Exercise instructions. What lines in the records below hold the string "computer"? Please show them.

Records shown.

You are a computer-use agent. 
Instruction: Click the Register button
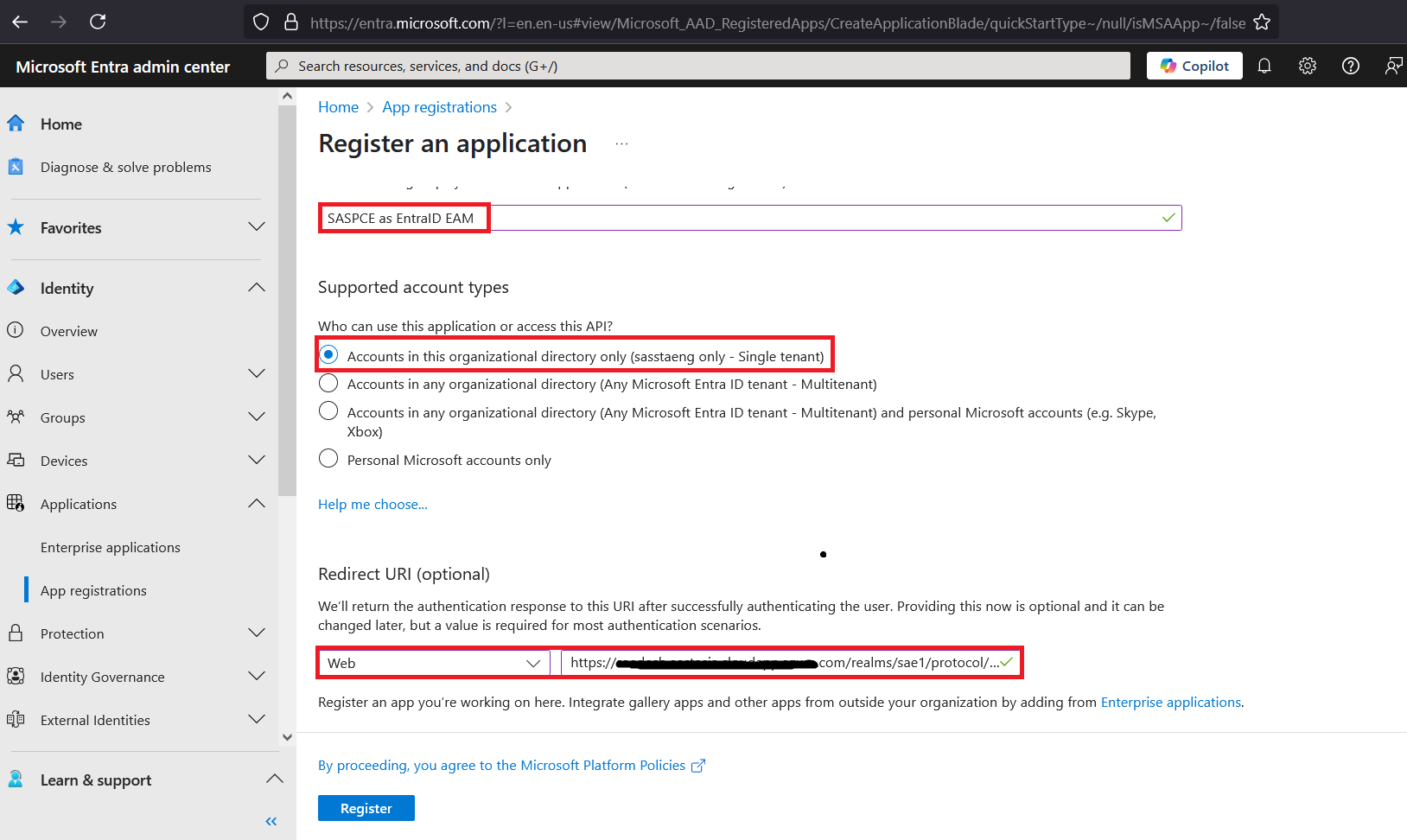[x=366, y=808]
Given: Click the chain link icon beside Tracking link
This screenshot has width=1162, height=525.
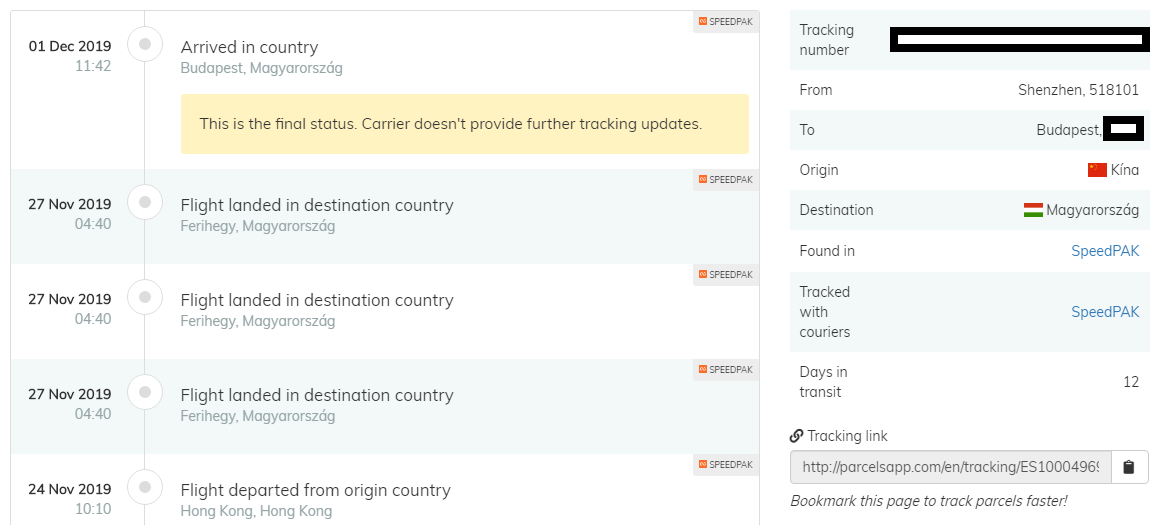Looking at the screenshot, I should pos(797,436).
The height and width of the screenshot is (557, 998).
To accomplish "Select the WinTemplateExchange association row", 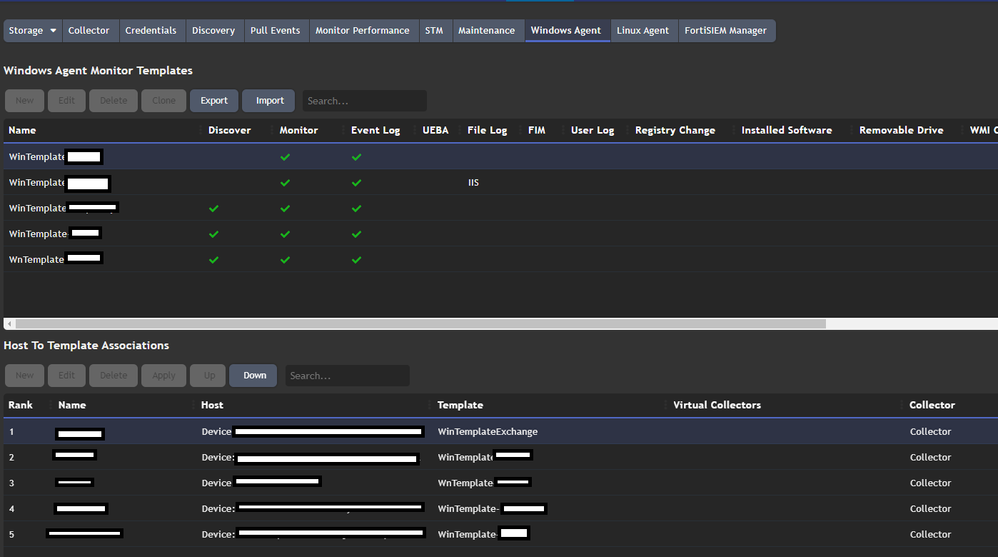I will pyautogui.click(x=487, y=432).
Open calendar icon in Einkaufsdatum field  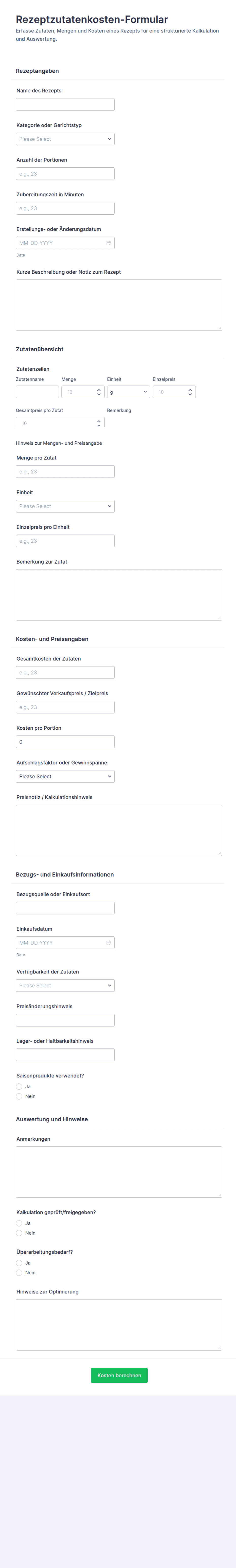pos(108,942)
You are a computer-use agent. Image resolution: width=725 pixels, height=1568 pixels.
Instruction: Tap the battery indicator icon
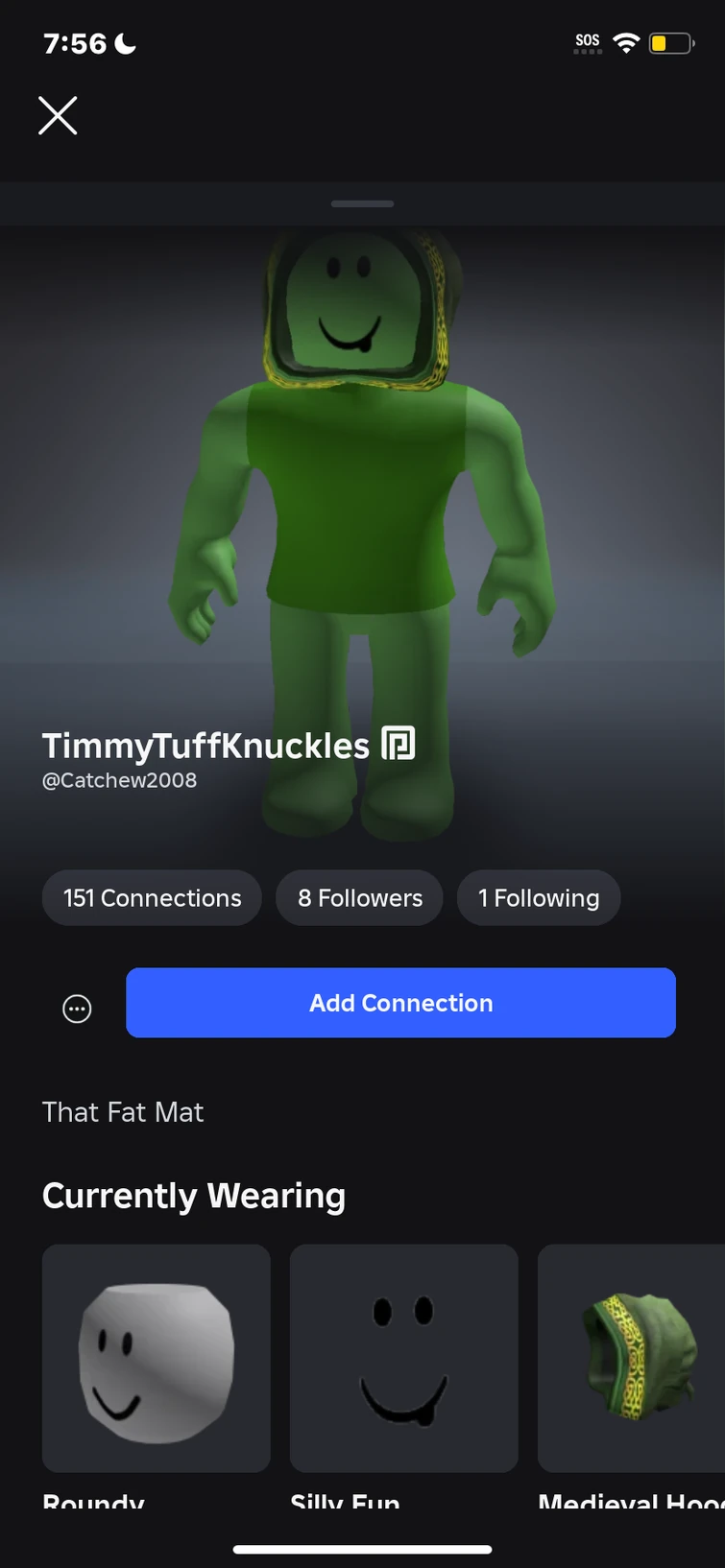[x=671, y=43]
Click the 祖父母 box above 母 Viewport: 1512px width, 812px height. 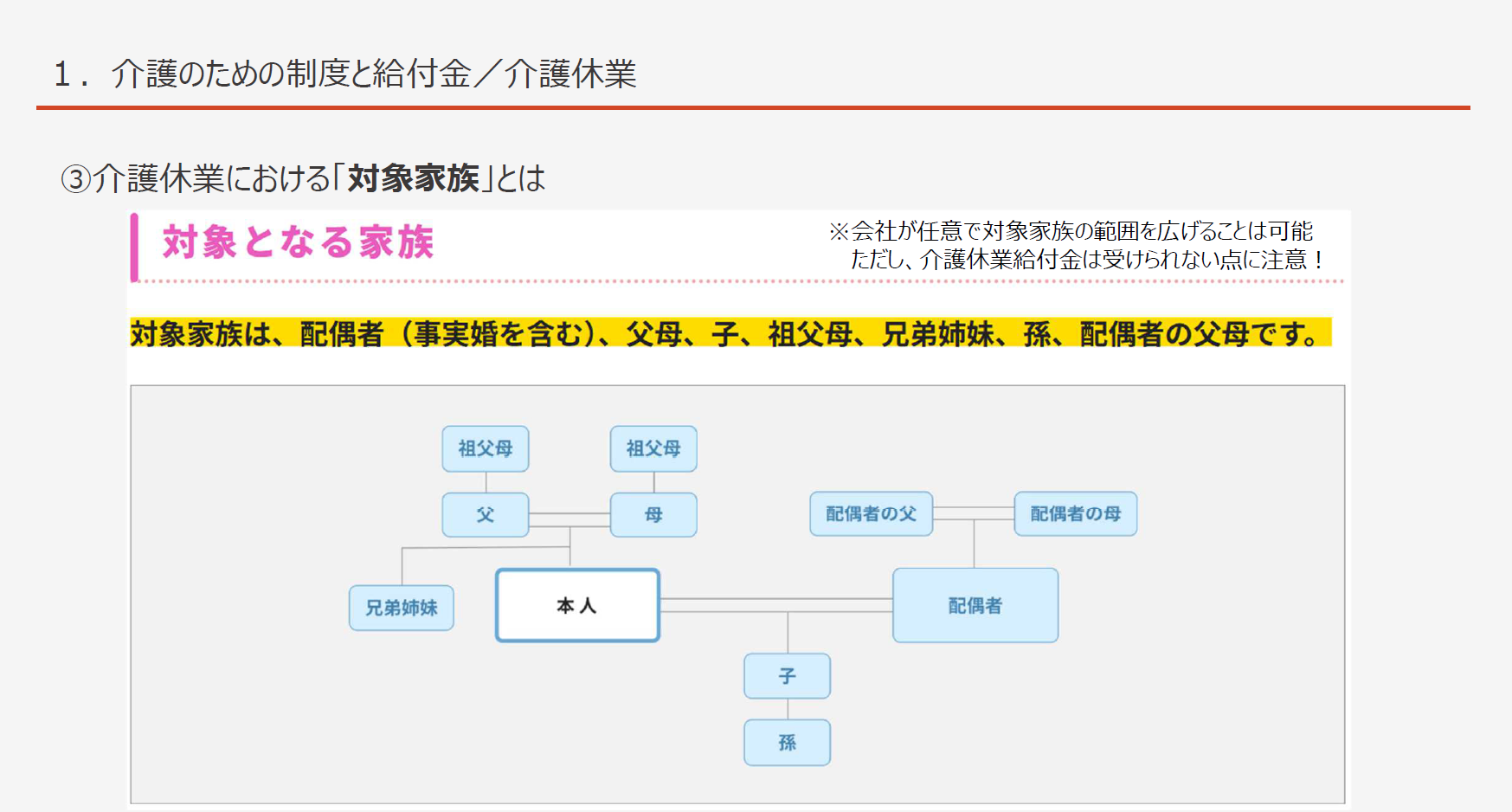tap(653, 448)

Task result.
You are a computer-use agent. 
You are a computer-use agent. Image resolution: width=725 pixels, height=1568 pixels.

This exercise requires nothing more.